In the opinion of the most recent writers on the subject the Christian
Fish symbolism derives directly from the Jewish, the Jews, on their
side having borrowed freely from Syrian belief and practice.[36]
What may be regarded as the central point of Jewish Fish symbolism is
the tradition that, at the end of the world, Messias will catch the
great Fish Leviathan, and divide its flesh as food among the faithful.

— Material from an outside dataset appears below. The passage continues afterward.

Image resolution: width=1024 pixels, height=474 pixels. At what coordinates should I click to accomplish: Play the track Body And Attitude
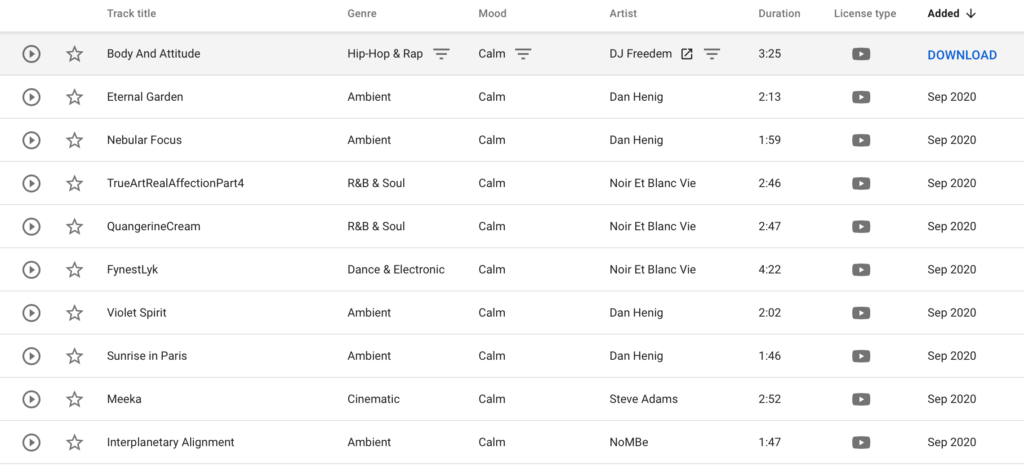(31, 54)
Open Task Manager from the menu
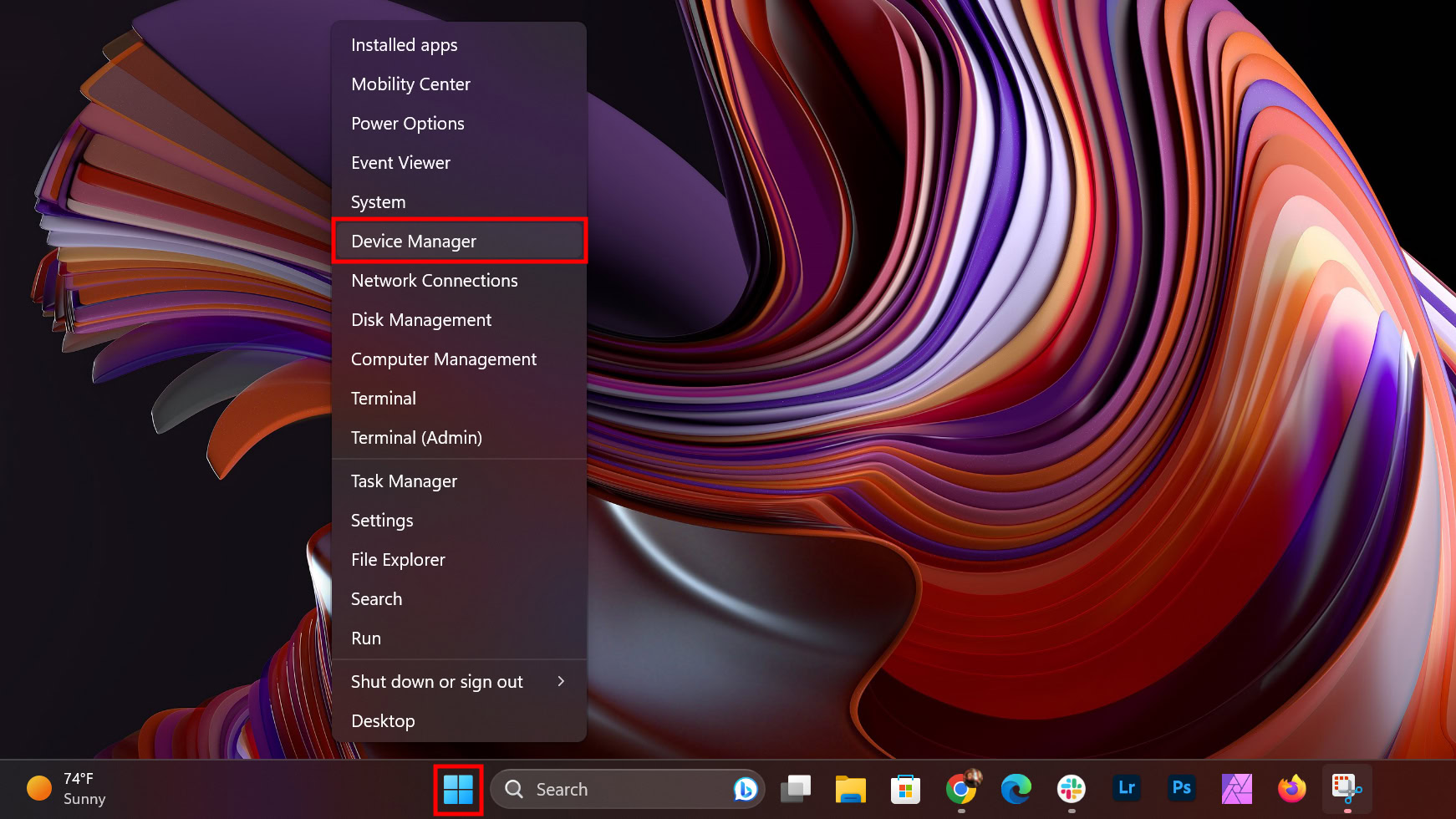The image size is (1456, 819). 404,481
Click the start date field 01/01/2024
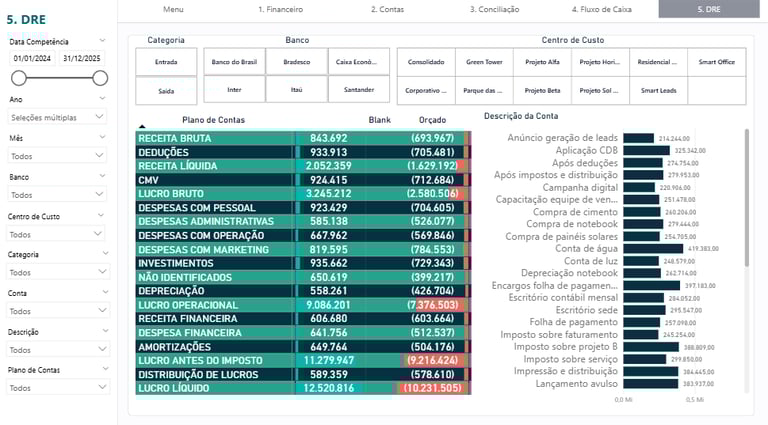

As a foreshadowing of this Messianic Feast the Jews were in the habit
of eating fish upon the Sabbath. During the Captivity, under the
influence of the worship of the goddess Atargatis, they transferred
the ceremony to the Friday, the eve of the Sabbath, a position which it
has retained to the present day. Eisler remarks that "in Galicia one
can see Israelite families in spite of their being reduced to the
extremest misery, procuring on Fridays a single gudgeon, to eat,
divided into fragments, at night-fall. In the 16th century Rabbi
Solomon Luria protested strongly against this practice. Fish, he
declared, should be eaten on the Sabbath itself, not on the Eve."[37]
This Jewish custom appears to have been adopted by the primitive
Church, and early Christians, on their side, celebrated a Sacramental
Fish-meal. The Catacombs supply us with numerous illustrations, fully
described by the two writers referred to.